Thursday, August 25, 2011

Table_Sizes

Introduction:

Designing databases is a common activity for most of us. Assigning proper datatypes to attributes within entities is a part of that. Once promoted to production when thousands of users pound these tables, the DBA usually keeps track of the growth trends of databases and tables within them. For a DBA, maintaining these statistics (apart from numerous others) is important to see how the application is doing, how the
user-response is varying and how the hardware is being utilized.

When an application slows down and the database response is poorer, there could be several contributing factors like bad database layout, sub-optimal database design, ill-designed application (no SP's/adhoc TSQL), ill-written stored procedures, improper allocation of CPU/memory, and a few more and several
combinations of them. A common problem that I as a DBA came across is inapropriate dataypes for fields during design phase but detected a few months after implementation. This is so rampant especially when a DBA is not part of the design or is hired after the fact. I would like to share one such case with you today.

Building up a scenario:

The first step for me is to get a list of a few of the largest tables (in terms of row counts) in a database. Then I need to get the size of these individual tables (on disc) as well. Having done that, I can figure out the largest tables in terms of rowcount and size on disc.

I would also like to see how many rows (on an average) reside on each data page allocated to the table. Let us call it "row density" for our discussion.

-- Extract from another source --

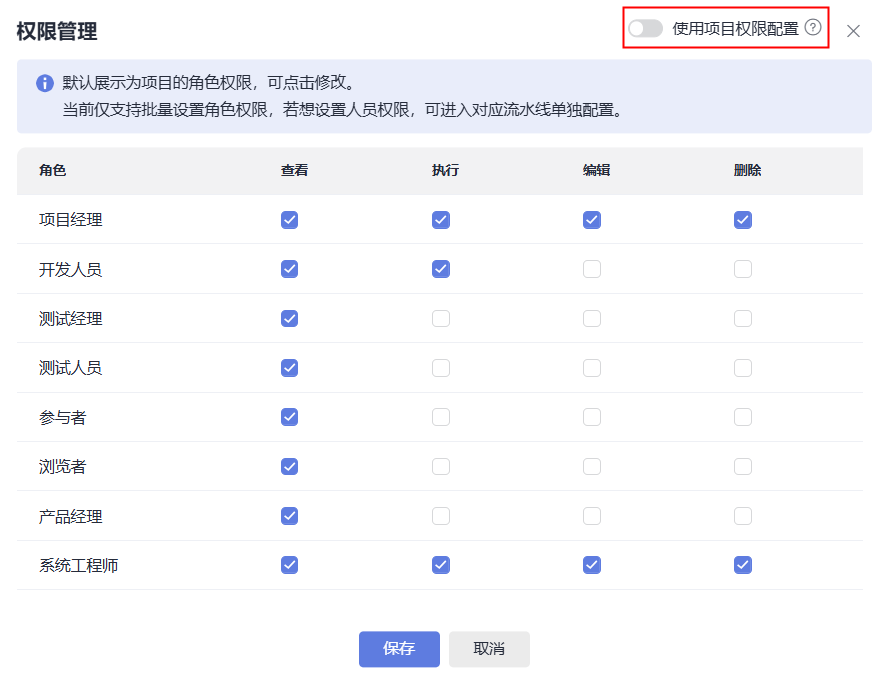Image resolution: width=887 pixels, height=687 pixels.
Task: Select the 系统工程师 role name
Action: pyautogui.click(x=79, y=566)

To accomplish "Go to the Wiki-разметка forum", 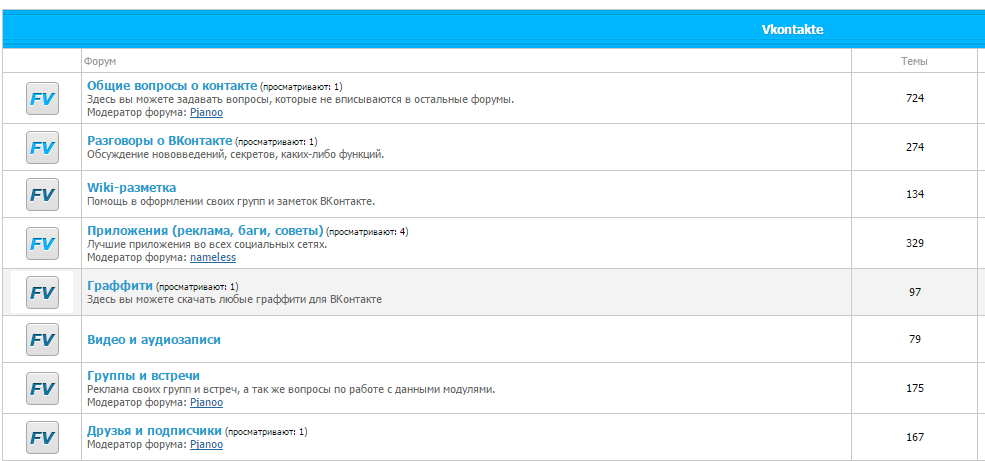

To get this data, I used to use different methods in Microsoft SQL Server 2000 and 2005. However in SQL Server 2008, I use the undocumented system function, sys.fn_PhysLocFormatter and the system stored procedure sp_MSForEachTable. I use them for a quick view of the database tables for my own benefit rather than to send a report to the CTO as these objects are unsupported.

 

select sys.fn_PhysLocFormatter (%%physloc%%) Rows_per_Page from Orders

The results look like the following:

 

Rows_per_Page
-------------------------
(1:90536:0)
(1:90536:1)
(1:90536:2)

Each row in the result set represents one row in Orders table. So there would be as many rows in this result set as there are rows in the table, Orders.

Let's describe the three portions in the result above: 1:90536:0. First portion, 1 is the id of the data file on which the page (90536) containing this row (first row = Row 0) exists. You may observe that rows numbered 1 and 2 in the result set above also reside on the same page, 90536. Please note the first row
contained in a page is the 0th row in the result set above as the counting starts from 0 onwards instead of from 1. In effect, there are 3 rows in the page 90536 for this table. So our row_density is 3.0.

Most of us are very familiar with the system stored procedure, sp_msforeachtable. It performs the same set of prescribed activities on all tables in a given database. As it has been discussed so often on the forums, I would skip its description here.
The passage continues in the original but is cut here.